Without the pictures, give the entries below again exactly as written.

Pixel coordinate grounding data
-- Opening Marker --

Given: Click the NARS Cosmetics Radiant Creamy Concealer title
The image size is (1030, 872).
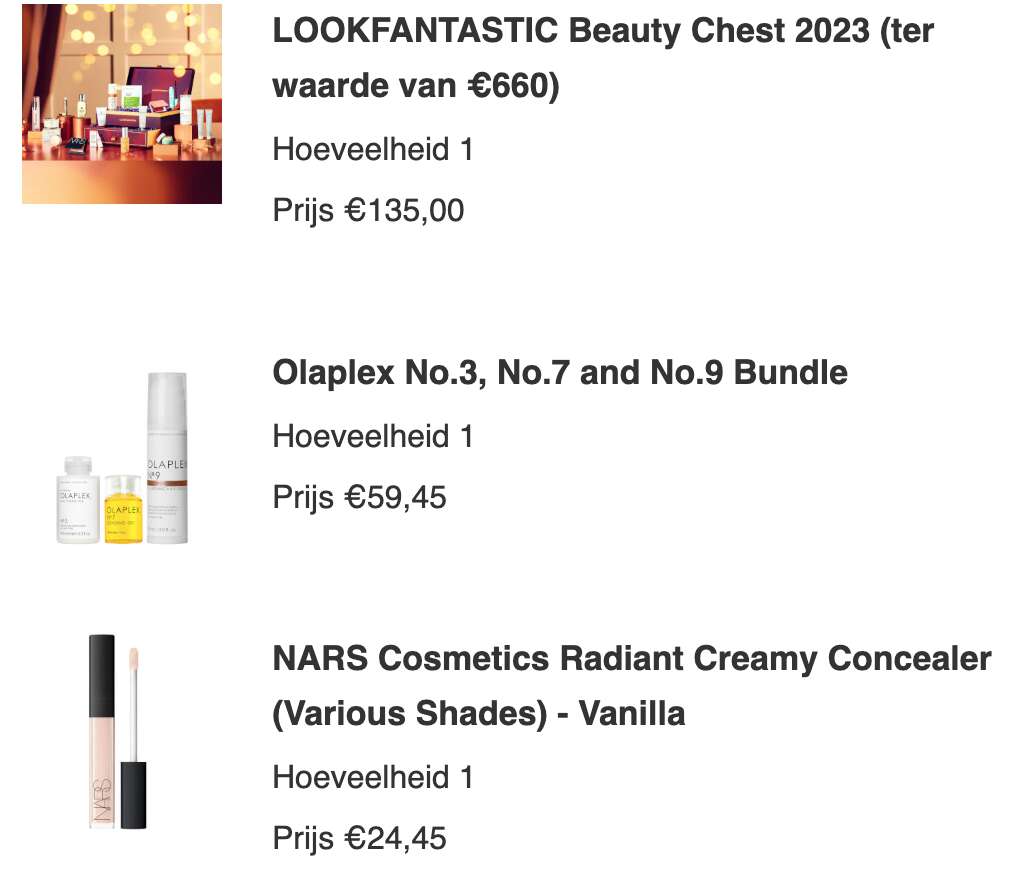Looking at the screenshot, I should coord(632,685).
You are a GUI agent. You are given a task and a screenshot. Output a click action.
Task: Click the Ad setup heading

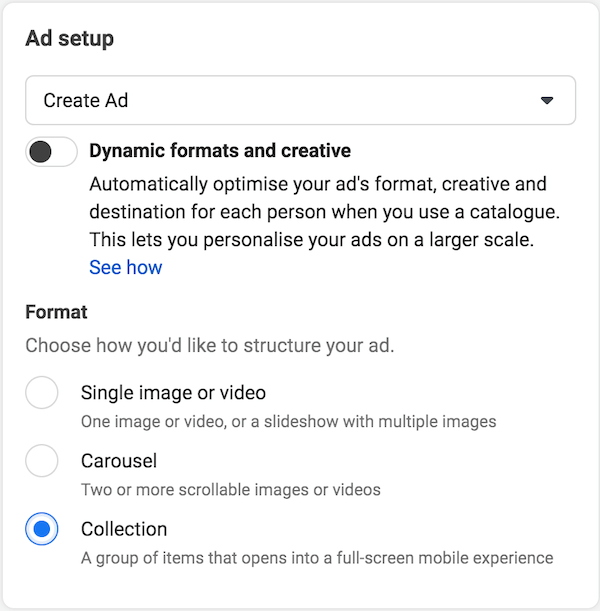click(x=70, y=39)
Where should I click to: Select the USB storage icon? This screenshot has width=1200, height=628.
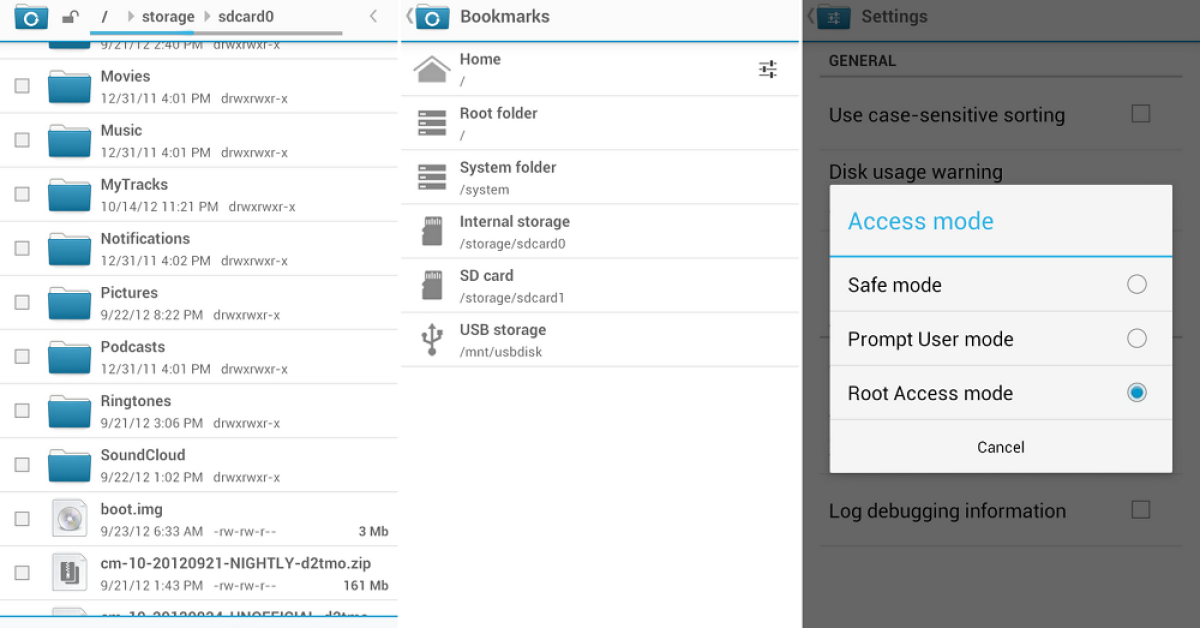pos(432,340)
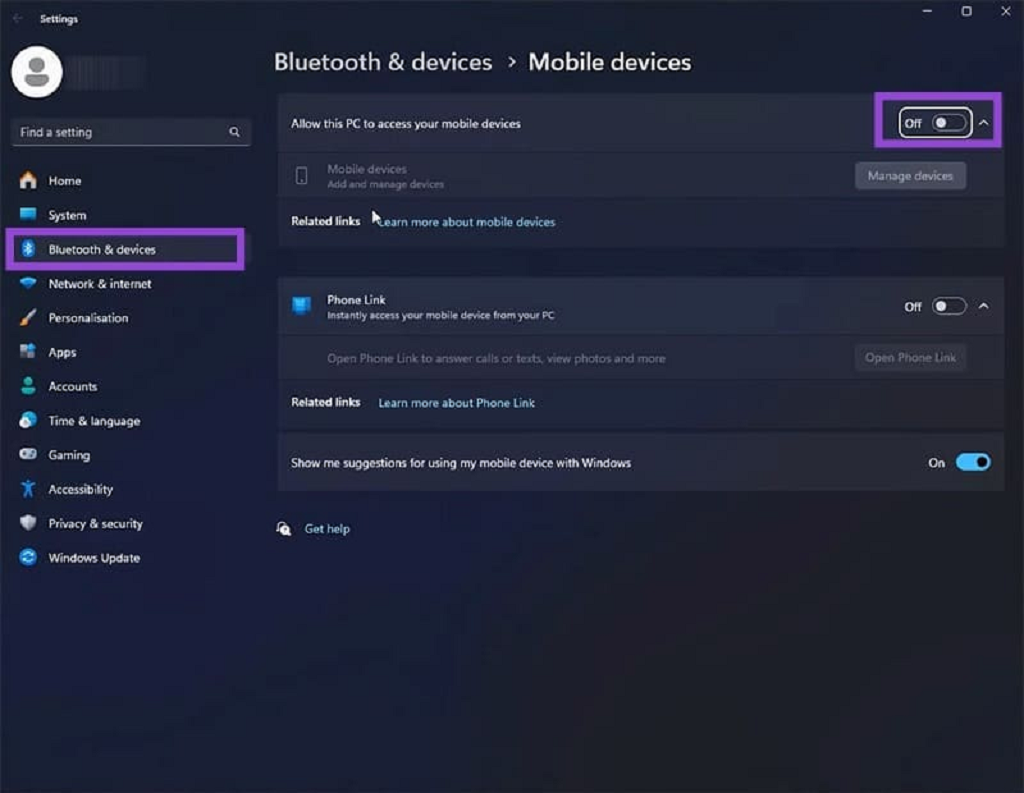Click the Privacy & security shield icon
The image size is (1024, 793).
[28, 523]
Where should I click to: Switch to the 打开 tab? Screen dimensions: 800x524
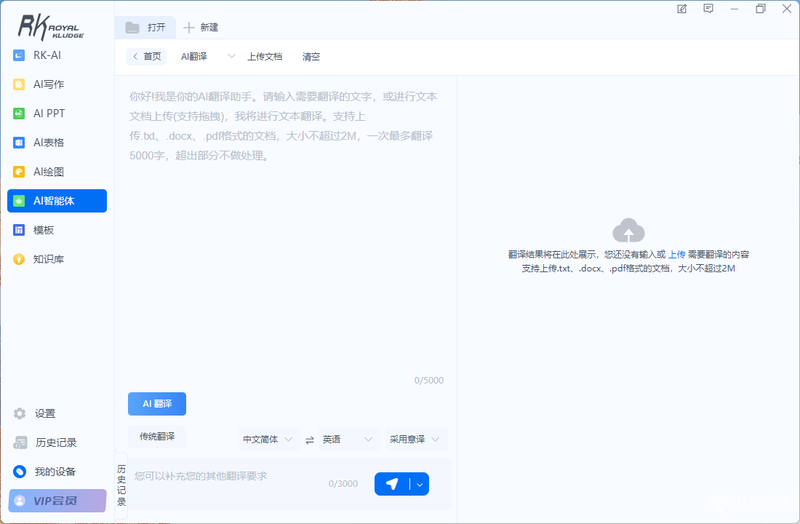pyautogui.click(x=146, y=28)
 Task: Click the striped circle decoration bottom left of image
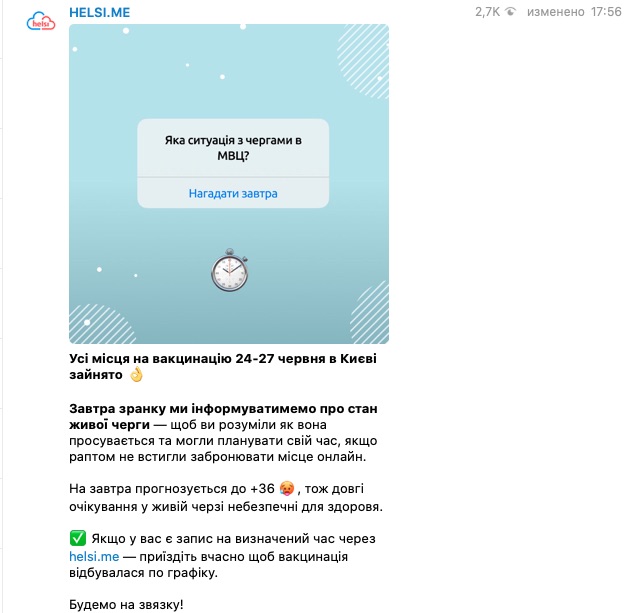(x=102, y=324)
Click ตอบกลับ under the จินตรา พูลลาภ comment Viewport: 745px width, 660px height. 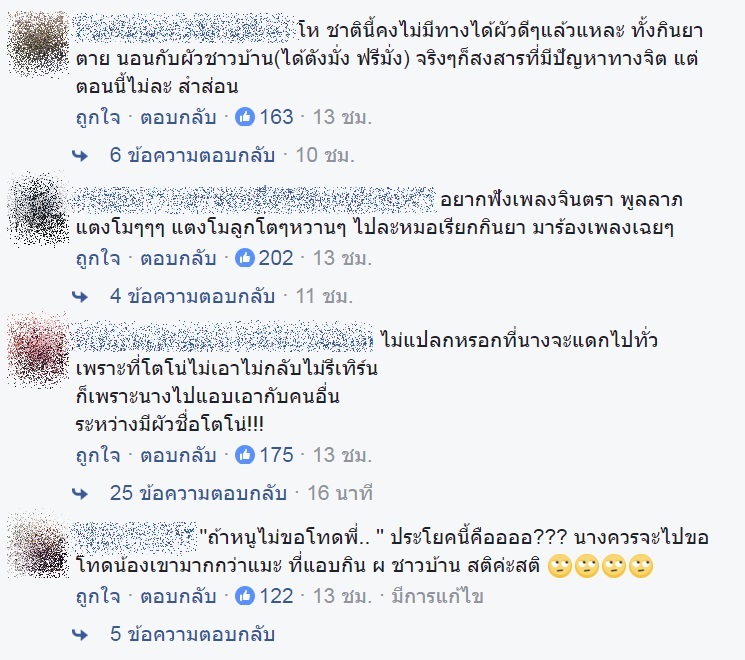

-- Closing Marker --

[Written solution]
Given: Click the NARS Cosmetics Radiant Creamy Concealer title
The image size is (1030, 872).
Looking at the screenshot, I should coord(632,685).
You are a GUI agent. You are given a task and a screenshot. Output a click action.
Task: Click the Ad setup heading

click(x=70, y=39)
Where should I click to: Select the USB storage icon? This screenshot has width=1200, height=628.
pos(432,340)
Click the Privacy & security shield icon
The image size is (1024, 793).
[28, 523]
Where should I click to: Switch to the 打开 tab? Screen dimensions: 800x524
pyautogui.click(x=146, y=28)
 Task: Click the striped circle decoration bottom left of image
(x=102, y=324)
Click ตอบกลับ under the จินตรา พูลลาภ comment Viewport: 745px width, 660px height. 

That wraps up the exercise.